= Task brief =
Search the listing below for the line containing "Как ухаживать за микроскопом (1540, 439)". From there through the line containing "Видео – под микроскопом (594, 127)", transcribe every line exactly, both ends included.

= Data excerpts =
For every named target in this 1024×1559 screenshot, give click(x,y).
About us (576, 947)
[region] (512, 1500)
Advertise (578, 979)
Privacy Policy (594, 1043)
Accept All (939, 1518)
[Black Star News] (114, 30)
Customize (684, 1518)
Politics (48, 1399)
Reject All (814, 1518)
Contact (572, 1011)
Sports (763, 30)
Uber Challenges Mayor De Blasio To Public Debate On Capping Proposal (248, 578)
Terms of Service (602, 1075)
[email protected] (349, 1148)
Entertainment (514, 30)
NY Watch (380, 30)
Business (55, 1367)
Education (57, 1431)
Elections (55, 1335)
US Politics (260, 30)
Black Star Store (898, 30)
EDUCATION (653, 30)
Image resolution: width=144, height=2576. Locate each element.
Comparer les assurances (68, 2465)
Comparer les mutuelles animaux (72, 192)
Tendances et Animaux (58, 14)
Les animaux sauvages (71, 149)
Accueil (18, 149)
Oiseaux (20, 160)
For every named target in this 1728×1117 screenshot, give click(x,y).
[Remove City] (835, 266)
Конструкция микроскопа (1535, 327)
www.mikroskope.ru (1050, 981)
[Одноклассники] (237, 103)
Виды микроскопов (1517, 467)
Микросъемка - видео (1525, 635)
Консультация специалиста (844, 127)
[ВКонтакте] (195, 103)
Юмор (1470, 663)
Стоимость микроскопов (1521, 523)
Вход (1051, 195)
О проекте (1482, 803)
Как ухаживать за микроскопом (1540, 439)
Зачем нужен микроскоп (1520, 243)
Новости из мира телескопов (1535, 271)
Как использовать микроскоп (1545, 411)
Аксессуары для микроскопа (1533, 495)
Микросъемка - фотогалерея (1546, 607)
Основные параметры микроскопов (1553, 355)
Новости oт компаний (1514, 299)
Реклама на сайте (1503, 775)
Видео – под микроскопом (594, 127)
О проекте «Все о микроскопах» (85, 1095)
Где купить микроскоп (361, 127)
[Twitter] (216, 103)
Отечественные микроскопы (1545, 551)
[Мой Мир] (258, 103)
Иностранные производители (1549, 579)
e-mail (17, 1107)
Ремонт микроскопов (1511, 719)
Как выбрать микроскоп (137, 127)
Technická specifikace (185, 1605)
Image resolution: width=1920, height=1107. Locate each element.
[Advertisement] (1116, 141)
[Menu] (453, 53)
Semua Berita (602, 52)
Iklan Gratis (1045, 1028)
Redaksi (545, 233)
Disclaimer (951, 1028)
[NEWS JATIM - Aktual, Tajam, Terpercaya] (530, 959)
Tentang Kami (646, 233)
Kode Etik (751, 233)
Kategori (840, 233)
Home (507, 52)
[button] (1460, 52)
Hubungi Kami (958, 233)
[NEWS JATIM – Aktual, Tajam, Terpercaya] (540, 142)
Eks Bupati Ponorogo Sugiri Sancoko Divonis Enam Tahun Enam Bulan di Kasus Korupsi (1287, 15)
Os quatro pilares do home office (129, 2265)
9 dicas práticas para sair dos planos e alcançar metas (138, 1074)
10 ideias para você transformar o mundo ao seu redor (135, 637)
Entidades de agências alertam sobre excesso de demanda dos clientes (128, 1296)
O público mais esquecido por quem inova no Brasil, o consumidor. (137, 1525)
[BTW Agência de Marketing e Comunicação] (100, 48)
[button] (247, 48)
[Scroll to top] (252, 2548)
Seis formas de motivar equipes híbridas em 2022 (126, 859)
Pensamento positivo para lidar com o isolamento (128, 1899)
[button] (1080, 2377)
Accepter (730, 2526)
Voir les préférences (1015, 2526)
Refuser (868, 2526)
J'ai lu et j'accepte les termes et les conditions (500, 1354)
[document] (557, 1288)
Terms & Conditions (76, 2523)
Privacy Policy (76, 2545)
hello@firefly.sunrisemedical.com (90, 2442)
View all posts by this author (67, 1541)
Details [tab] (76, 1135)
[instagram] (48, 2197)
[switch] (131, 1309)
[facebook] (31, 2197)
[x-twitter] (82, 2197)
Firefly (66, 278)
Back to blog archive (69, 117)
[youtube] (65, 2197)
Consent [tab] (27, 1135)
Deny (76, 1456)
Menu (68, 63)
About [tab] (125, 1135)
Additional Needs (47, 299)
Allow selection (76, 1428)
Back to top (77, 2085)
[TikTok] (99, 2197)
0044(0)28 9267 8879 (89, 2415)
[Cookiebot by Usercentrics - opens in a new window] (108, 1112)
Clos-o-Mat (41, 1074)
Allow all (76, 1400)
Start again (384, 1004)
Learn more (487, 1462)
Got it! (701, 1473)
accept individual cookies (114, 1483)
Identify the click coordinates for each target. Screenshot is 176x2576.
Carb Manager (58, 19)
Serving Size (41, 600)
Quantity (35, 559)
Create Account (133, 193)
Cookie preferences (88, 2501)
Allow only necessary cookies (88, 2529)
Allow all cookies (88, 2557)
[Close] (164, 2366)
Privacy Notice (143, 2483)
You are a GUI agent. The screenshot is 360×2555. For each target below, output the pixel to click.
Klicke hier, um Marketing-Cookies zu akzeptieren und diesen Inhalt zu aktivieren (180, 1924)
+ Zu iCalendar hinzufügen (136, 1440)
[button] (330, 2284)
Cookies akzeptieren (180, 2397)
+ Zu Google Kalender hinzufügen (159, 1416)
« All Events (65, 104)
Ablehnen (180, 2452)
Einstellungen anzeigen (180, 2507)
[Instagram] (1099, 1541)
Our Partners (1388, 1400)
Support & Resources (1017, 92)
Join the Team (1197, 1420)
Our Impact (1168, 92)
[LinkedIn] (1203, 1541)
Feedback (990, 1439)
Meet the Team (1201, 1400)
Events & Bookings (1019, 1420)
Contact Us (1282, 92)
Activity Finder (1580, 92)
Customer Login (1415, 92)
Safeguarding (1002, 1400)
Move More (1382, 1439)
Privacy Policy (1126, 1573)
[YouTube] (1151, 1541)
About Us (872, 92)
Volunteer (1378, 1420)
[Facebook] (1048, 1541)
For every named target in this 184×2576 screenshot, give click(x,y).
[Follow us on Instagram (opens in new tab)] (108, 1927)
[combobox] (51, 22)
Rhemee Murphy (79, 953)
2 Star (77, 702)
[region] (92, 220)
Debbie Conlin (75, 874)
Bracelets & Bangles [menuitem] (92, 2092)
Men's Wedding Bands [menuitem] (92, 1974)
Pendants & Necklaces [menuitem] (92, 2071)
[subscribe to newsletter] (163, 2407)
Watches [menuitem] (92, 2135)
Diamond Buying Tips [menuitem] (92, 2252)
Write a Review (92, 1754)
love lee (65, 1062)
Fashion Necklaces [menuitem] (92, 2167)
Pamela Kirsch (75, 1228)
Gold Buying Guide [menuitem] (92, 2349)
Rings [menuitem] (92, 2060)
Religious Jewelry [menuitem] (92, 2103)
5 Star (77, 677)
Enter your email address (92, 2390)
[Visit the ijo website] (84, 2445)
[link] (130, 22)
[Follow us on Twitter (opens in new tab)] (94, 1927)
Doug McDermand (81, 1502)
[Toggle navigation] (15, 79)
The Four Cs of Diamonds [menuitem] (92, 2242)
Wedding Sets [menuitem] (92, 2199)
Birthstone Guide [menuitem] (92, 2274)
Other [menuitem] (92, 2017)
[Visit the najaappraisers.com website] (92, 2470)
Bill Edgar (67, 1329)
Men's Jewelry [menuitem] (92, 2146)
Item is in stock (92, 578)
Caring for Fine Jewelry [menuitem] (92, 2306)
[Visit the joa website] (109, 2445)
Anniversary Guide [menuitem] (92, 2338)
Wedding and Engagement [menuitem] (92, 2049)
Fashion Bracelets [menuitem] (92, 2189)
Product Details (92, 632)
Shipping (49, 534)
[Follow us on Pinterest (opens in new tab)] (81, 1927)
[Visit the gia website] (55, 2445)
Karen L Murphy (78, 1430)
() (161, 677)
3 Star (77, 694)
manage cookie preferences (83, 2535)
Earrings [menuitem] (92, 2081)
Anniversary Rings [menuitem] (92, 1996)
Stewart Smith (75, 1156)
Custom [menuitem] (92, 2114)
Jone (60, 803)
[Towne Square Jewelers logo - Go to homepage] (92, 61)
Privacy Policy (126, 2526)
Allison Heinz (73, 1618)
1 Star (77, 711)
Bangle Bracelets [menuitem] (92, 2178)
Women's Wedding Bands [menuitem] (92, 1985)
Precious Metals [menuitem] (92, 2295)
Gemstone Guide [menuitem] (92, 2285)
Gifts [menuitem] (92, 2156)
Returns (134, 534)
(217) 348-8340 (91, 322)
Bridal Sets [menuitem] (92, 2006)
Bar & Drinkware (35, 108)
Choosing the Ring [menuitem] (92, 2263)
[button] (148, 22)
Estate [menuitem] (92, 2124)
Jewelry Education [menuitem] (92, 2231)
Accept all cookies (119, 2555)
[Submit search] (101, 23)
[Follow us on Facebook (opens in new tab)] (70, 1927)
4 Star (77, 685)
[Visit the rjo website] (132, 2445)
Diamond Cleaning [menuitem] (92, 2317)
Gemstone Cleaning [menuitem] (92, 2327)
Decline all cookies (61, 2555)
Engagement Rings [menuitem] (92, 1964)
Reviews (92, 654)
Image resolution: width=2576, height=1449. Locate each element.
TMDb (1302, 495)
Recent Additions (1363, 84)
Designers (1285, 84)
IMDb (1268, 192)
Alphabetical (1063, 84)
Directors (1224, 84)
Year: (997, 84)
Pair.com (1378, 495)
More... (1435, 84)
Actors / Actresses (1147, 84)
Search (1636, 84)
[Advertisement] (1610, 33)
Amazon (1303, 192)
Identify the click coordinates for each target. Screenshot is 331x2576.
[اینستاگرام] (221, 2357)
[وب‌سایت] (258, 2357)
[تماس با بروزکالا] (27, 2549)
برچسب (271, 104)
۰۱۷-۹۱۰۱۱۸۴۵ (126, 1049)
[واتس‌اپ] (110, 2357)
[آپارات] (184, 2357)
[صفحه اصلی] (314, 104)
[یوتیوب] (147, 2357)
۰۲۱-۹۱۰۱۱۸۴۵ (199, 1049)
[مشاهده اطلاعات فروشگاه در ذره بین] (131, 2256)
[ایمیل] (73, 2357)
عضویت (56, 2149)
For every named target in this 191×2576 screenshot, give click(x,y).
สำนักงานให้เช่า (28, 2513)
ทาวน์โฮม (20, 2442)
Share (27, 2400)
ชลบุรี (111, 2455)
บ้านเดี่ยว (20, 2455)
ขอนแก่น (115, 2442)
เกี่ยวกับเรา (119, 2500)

= Problem solution =
Как ухаживать за микроскопом (1540, 439)
Зачем нужен микроскоп (1520, 243)
Новости из мира телескопов (1535, 271)
Как использовать микроскоп (1545, 411)
Аксессуары для микроскопа (1533, 495)
Микросъемка - фотогалерея (1546, 607)
Основные параметры микроскопов (1553, 355)
Новости oт компаний (1514, 299)
Реклама на сайте (1503, 775)
Видео – под микроскопом (594, 127)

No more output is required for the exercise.